As a starting point, we will use the async
function that we developed before to fetch, parse, and query your website's /sitemap.xml
file:
async function extractPageURLsFromSitemapXML() {
let rawXMLString = await fetch("/sitemap.xml").then((response) => response.text());
let parsedDocument = (new DOMParser()).parseFromString(rawXMLString, "application/xml");
let locElements = parsedDocument.querySelectorAll("loc");
return locElements.values().map((e) => e.textContent.trim()).toArray();
}
This function returns the list of page URLs that we will be working with, for each one, performing the following steps:
- Fetch the page from the server.
- Parse the HTML
String
into a data structure to work with. - Query the parsed HTML to get the page's title and description.
Finally, once we have a function to retrieve the metadata from a page, we will iterate over all pages and select the ones that do not follow the SEO rules above to obtain the final result.
Fetching the page
As before, to fetch the /sitemap.xml
, we use the asynchronous fetch()
function to download the page from the server. We must await
the Promise
object returned by fetch()
to get the Response
object to which the Promise
resolves.
let response = await fetch(pageURL);
let rawHTMLString = await response.text();
Next, we use the text()
function of the Response
object to get the HTTP response body as a simple String
. We have to await
this function call, too, because it also returns a Promise
, which resolves to the String
we are looking for.
Parsing the HTML String
Also, the parsing of the raw String
is similar but not the same as that of sitemap.xml
. We can still use the built-in DOMParser
, but we have to use the mime type text/html
. The mime type controls the type of the return value of the parser. With application/xml,
you get an instance XMLDocument
(i.e., parsedDocument instance of XMLDocument === true
), but it would not be correct in this context. Also, generally speaking, HTML documents are not valid XML documents (with the now-abandoned XHTML standard being the exception).

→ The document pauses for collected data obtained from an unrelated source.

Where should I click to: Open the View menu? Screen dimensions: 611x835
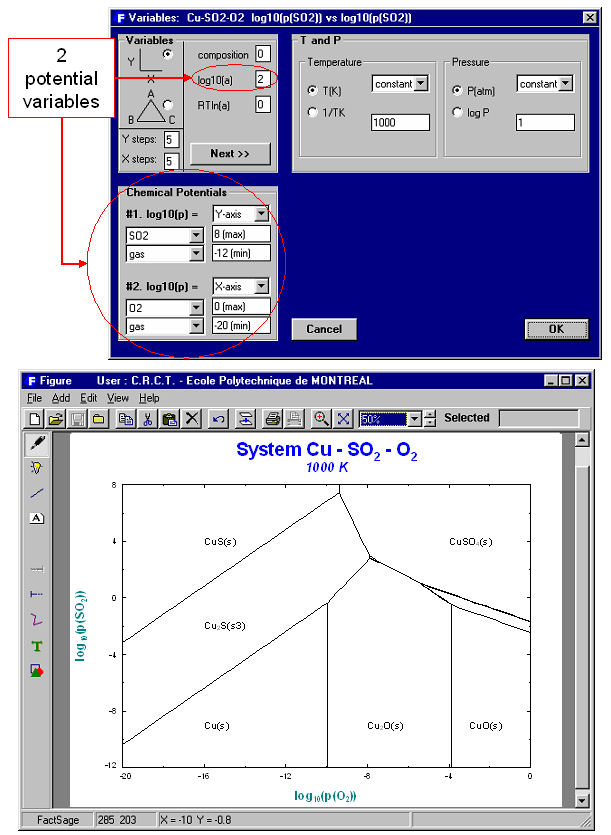[x=118, y=397]

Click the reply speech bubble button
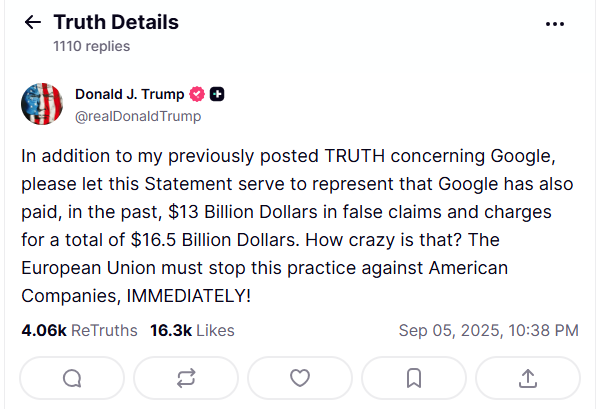[x=72, y=378]
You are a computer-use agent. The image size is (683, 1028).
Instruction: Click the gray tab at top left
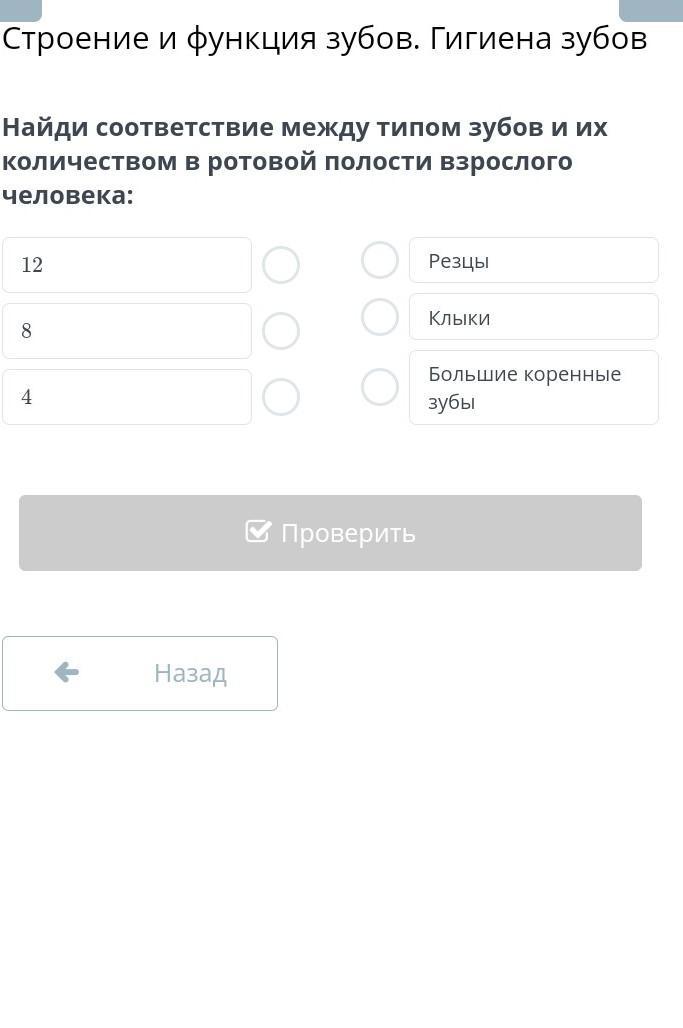(21, 10)
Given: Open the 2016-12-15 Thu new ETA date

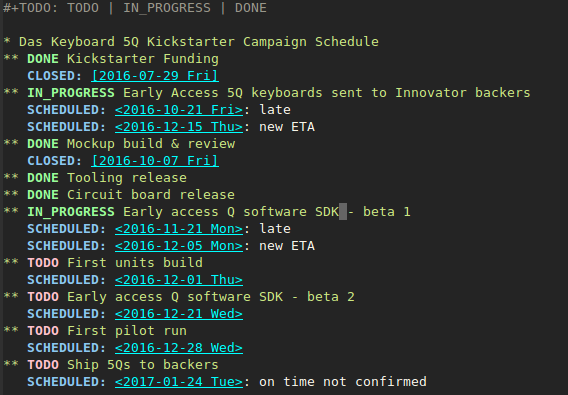Looking at the screenshot, I should 179,127.
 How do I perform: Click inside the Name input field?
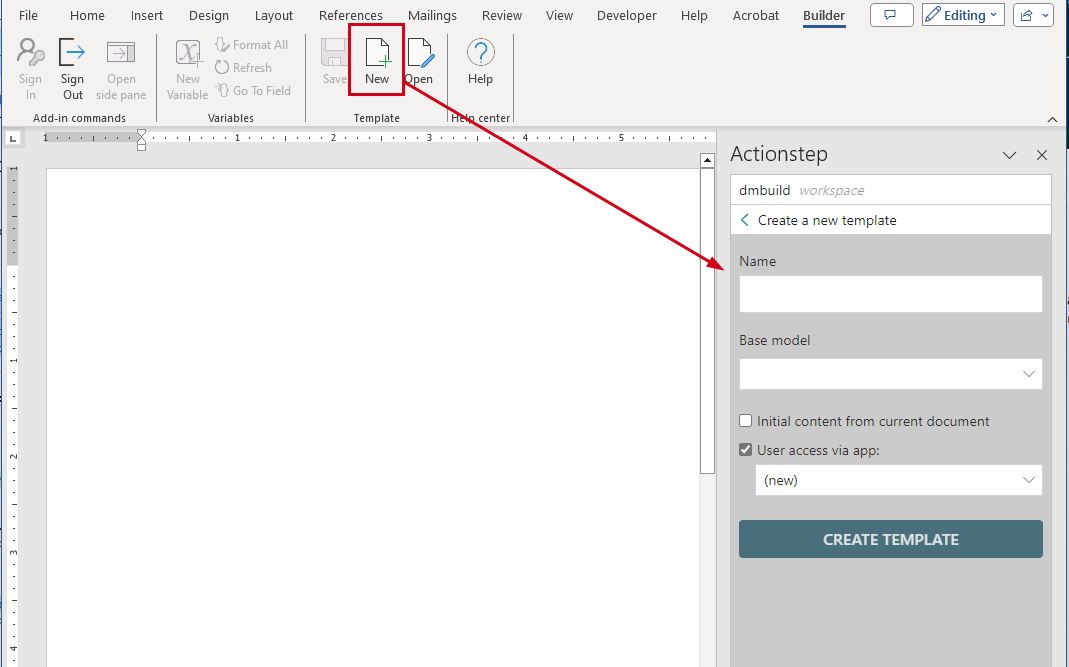tap(890, 293)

let parsedDocument = (new DOMParser()).parseFromString(rawHTMLString, "text/html");
Instead, we have to use the correct mime type, text/html,
which makes the parsed return an instance of HTMLDocument
(i.e., parsed document instance of HTMLDocument === true
).
Retrieving the title and description
Now, things get more interesting. Previously, we used querySelectorAll()
, which takes a CSS selector as a parameter and returns a NodeList
of elements matching the given selector. This is more than we need to extract the title and description because valid pages only ever have a single title and description. Therefore, we can use querySelector()
, the smaller sibling of querySelectorAll()
, which also takes a CSS selector as its sole parameter. However, it returns only the first matching element. If there is no such element, then it returns null
.
let title = null;
let titleElement = parsedDocument.querySelector("head > title");
if (titleElement !== null) { title = titleElement.textContent; }
Once we have an Element
representing the page's <title>
element, we can use the textContent
property to access its text. Lastly, I'm using trim()
to remove any leading or trailing whitespace.
For the description, we can use mostly the same code. We need a different CSS selector, though, and we have to extract the text in a different way because <meta>
tags have no text content but keep their payload in a content
attribute.
let description = null;
let descriptionElement = parsedDocument.querySelector("head > meta[name=description][content]");
if (descriptionElement !== null) { description = descriptionElement.getAttribute("content"); }
To accomplish this, we can use the getAttribute()
method of the Element
object.
Putting everything together
At this point, we have everything we need to write a function to extract the title and description from a given page URL.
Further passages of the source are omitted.